道中、自転車で四万十から宇和島に抜けつつ、梼原に寄ることにした。以前から気になっていた町だ。ゆすはら、と読む。


さっきまで晴れていたかと思えばすぐ雨が降る。
梼原、アドレスとしては一応高知県でありつつ、愛媛と高知の県境の香りがある。自転車で走っていると、高知でも愛媛でもなく、強いて言えば中央構造線沿いの雰囲気なのかな、厳密には違うのかもだけれど、という感じ。ちなみに、梼原町立歴史民俗資料館の展示によれば、梼原は高知の中心地からは遠く、むしろ古代から愛媛とのつながりの方が強かったとのこと。

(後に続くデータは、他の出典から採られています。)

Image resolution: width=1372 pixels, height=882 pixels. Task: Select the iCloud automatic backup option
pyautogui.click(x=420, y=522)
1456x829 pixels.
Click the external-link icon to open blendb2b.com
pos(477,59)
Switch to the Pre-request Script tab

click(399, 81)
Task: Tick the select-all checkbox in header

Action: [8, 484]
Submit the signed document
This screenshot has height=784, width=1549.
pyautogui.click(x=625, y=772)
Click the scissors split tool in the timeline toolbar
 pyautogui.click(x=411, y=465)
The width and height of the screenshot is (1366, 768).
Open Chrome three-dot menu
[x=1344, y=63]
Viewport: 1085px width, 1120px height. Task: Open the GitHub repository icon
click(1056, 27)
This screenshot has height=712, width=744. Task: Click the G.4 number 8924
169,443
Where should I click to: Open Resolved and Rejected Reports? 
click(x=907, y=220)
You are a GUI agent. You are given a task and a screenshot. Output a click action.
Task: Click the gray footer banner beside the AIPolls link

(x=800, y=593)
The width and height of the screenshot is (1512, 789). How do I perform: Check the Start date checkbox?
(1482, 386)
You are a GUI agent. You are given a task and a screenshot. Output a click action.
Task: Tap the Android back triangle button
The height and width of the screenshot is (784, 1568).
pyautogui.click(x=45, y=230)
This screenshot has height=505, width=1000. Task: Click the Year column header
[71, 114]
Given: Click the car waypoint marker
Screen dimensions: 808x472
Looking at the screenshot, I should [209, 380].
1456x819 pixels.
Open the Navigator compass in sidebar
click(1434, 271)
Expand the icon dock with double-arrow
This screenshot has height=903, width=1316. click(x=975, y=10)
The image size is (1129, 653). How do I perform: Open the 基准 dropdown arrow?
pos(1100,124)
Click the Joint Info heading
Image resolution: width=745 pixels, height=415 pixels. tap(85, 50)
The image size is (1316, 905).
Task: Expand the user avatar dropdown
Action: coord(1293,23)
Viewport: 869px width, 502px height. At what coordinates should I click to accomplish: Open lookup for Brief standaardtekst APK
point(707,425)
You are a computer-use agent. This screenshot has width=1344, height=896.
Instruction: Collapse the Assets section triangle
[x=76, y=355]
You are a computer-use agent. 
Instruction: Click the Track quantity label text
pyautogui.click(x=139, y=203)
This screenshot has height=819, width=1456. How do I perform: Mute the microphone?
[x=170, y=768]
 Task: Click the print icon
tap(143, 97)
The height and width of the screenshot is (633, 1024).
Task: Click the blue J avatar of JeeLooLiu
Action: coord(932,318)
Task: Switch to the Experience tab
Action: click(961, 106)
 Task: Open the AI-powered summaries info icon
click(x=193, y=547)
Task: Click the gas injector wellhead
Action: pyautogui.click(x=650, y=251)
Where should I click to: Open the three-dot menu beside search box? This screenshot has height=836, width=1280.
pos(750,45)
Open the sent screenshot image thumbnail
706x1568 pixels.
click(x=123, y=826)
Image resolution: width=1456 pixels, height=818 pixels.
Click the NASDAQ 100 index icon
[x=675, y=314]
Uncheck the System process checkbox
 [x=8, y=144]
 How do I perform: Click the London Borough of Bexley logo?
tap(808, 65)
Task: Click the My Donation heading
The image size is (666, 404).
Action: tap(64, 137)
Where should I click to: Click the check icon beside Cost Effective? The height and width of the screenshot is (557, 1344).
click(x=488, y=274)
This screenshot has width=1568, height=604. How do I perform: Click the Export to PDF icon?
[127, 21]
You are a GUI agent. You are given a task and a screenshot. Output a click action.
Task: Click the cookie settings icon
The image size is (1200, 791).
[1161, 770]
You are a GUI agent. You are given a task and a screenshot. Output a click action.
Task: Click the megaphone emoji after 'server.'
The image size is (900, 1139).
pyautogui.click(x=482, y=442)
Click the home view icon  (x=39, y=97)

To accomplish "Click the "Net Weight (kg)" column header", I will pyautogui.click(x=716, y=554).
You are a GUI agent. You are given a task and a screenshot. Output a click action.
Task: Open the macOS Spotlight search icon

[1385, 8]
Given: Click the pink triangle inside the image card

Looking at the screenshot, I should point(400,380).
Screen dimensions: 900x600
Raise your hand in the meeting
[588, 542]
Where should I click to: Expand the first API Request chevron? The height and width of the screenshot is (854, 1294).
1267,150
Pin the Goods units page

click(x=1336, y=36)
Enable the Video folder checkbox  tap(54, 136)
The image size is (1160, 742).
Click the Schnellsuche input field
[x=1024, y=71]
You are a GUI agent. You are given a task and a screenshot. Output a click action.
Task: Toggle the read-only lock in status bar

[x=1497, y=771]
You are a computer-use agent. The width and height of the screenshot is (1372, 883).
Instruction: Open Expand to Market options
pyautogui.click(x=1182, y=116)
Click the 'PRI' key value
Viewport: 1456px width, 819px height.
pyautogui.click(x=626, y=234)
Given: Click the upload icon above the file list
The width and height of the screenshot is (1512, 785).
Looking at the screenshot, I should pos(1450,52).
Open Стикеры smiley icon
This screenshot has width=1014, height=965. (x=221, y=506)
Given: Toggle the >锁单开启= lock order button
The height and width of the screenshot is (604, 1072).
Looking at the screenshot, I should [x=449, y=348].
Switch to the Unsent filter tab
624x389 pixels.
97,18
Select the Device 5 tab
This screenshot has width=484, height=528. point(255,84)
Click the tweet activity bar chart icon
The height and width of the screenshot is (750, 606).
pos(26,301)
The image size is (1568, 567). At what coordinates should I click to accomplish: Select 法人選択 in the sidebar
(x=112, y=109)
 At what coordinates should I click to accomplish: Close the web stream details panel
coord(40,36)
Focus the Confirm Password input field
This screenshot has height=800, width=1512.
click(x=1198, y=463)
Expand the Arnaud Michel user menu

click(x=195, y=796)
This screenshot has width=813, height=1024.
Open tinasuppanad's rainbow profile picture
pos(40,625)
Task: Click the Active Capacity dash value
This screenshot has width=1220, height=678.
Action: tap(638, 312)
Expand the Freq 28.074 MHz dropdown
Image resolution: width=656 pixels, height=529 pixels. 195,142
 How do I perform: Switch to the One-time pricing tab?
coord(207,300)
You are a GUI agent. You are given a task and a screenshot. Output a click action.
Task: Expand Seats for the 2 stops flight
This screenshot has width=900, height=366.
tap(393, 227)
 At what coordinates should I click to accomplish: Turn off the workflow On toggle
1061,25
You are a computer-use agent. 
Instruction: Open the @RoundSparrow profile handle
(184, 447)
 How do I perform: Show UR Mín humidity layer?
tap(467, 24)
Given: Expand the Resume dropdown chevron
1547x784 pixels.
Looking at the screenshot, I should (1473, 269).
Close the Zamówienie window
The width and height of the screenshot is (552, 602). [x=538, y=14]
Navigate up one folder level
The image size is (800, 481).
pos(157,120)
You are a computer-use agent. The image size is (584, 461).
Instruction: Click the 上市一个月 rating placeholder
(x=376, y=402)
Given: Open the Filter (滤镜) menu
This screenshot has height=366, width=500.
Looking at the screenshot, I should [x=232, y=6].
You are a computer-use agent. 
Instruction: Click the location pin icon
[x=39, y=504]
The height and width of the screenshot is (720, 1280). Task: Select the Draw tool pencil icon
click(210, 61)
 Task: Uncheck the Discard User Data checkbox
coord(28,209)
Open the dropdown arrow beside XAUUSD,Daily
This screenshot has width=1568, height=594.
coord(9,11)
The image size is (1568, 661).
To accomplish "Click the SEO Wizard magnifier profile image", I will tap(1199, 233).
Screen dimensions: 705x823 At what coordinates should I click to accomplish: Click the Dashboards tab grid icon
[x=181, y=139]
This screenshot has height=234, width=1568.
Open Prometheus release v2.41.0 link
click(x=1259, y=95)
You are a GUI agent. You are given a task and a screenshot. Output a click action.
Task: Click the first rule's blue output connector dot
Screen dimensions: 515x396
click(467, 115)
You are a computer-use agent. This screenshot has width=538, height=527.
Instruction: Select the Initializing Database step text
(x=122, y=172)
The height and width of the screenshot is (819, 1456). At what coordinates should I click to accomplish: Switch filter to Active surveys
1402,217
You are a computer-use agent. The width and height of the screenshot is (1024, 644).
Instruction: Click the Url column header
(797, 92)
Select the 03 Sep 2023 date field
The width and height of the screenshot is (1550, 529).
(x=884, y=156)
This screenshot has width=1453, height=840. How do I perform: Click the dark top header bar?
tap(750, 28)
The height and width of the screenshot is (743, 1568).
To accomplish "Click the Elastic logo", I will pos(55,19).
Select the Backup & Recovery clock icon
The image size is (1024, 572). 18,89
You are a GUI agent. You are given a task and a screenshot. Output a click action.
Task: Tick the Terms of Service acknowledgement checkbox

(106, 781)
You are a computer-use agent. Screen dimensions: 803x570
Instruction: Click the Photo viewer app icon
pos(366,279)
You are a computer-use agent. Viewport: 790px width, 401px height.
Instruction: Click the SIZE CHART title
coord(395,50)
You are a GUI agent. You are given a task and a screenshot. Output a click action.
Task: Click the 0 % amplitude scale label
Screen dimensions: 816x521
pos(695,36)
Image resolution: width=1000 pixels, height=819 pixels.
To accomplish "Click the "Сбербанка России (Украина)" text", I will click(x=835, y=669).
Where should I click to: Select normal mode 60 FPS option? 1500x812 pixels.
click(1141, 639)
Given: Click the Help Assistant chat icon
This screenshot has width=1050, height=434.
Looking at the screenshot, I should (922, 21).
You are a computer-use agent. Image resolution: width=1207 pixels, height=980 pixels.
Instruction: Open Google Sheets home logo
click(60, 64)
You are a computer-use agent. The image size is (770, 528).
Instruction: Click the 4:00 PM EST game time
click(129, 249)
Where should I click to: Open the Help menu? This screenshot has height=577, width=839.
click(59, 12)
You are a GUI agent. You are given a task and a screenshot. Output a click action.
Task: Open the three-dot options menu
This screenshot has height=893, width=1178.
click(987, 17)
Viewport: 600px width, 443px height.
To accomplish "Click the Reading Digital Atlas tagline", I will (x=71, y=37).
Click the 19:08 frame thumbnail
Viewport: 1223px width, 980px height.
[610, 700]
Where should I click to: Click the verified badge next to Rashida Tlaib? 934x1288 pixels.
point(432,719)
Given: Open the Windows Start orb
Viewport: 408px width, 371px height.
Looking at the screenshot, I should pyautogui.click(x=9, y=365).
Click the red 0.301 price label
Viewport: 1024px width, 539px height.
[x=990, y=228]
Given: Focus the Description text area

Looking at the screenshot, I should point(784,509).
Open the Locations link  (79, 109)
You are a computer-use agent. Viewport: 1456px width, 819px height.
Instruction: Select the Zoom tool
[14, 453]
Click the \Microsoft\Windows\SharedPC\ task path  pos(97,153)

町の北側にある三嶋神社も、愛媛今治・しまなみ海道の大三島にある大山祇神社(大三島神社)を分祀したものだとかで、要は町の守り神が愛媛由来、まあそんな感じ。

三嶋神社。

三嶋神社へ続く木の橋。

梼原は木の町なんだそうで、木を効果的に使った隈研吾の作品たる建築物(この三嶋神社の橋はそうではないが)を町のあちこちで見ることができる。いささか町おこしの香りが強いわねと思いつつ、今回の本題からは逸れるのでそのことについてはここではあまり触れずにおく。
建築家の隈研吾についておさらい。この梼原という町に来てから作風が変わったとのこと。町のあちこちで同じような記述をたびたび目にした。
初めは猫好きゆえに獣医を志していたが[11]、家屋の修繕をするデザイン好きの父親に付き合ううちに、建築に興味を持つようになる[9]。大田区立田園調布小学校に通っている時、1964年(昭和39年)の開催を控えた東京オリンピックの建築物を目にし、いよいよ本気で建築家を志すこととなった[8][12]。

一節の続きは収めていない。